Use your imagination to come up with thoughtful, inexpensive ways to spend time with the ones you love and at the same time create memories rather than adding to the collection of things that will end up in the basement. Dip into the memory bank, not the piggy bank.
When I was ten, my Grandma gave me a Christmas gift that turned into hours of fun. It was a set of ten jacks and a ball. That’s it, it’s all she could afford given how many grandchildren she had (dozens). At first I wasn’t too sure about the gift, but when I started to play with it I was hooked. I would lose track of time as I kneeled by our front door practicing to get really good. One ball, ten jacks.
Many years later I discovered that a packaging company here in town sells a cardboard box that opens into a house. One set of markers and one box later I had a hit that cost less than $30. Our girls would decorate it for a while and then they’d move on to setting up blankets and pillows inside. At one point I even found a tea set in there. Huge fun.
Remember that the best gifts are often the simplest and the least expensive.
Raise your hand if you enjoy shopping for a ton of people. Are there any hands up? Not mine. Who has time to troll the malls or guess what your brother-in-law really needs for Christmas? Or your parents. Or in-laws.
Several years ago I had a chat with my parents about Christmas and before I could even get through my idea my mom was all in. It turns out that she has no clue what to get us either. We decided to make a donation in each other’s name to a charity of our choice and to restrict gifts to small, whimsical items.
Now, instead of stressing about what to get us, my mom donates to local, needy families and sends us small things to put under the tree. The girls typically get a Christmas ornament from her every year and it’s one of the highlights of their day. The ornaments are beautiful, fun and varied. In the process, the girls are building up a set so that when they leave home they will have a meaningful collection of ornaments to take with them for their own trees.
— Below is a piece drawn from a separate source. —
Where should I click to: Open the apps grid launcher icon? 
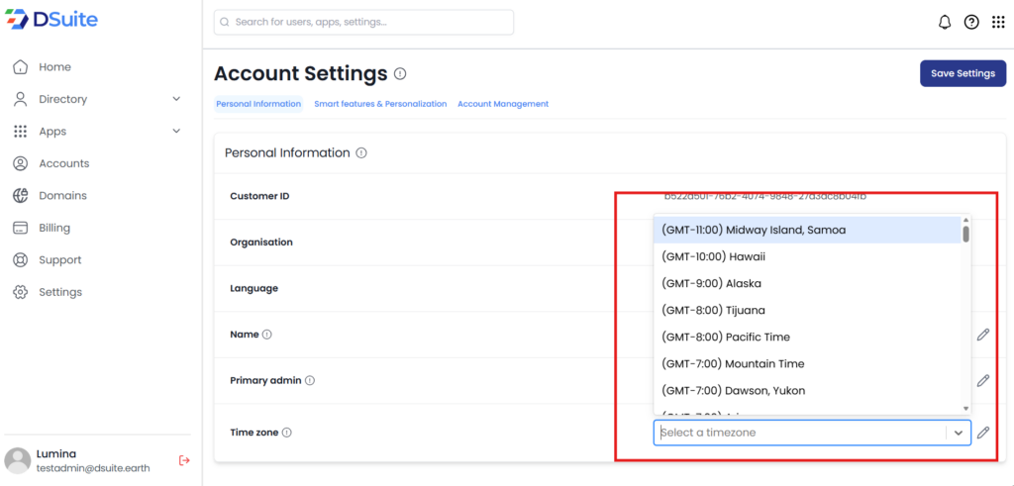pos(998,23)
It has become a tradition that we all cherish and the cost is insignificant for my parents. Win-win.
Pick names, buy only small things for the kids or better yet, work out a fun experience in which everyone can share to mark the occasion. Find a tradition of your own that costs little in terms of cash but that will have a big impact on your memory bank.
When I hear people tell me that they need to buy certain toys or gadgets for their kids, I shake my head. No they don’t.
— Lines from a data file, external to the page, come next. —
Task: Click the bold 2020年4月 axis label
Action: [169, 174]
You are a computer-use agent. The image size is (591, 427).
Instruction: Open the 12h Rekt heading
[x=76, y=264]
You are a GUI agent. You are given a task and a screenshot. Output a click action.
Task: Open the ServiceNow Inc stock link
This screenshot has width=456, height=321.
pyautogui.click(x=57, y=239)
If there’s a gun to your head and the person will pull the trigger if you don’t make the purchase, then OK you need to do it. Otherwise it’s not a need, it’s a choice.
When I’m advising my clients I have a simple rule: No more debt unless it’s an emergency. Christmas does not count as an emergency. If you have an unpaid credit card balance, then you have corrosive debt in your life and it will erode your buying power as well as your financial strength in a hurry. Do yourself a favour and adopt this rule: no more debt for consumer goods. Find a way to ensure that whatever your do, you do not add to your debt load at Christmas for any reason other than a true emergency – as in, you need to heat your house, feed your family or deal with a medical issue.
There are many clever ways to make your family feel like the luckiest people on the planet without having to spend a fortune. In any case, they will remember the time you spent playing board games with them, having a snow ball fight over the fort you just built together and drinking hot chocolate together afterwards more than they will remember the gadget you bought. And your basement will thank you.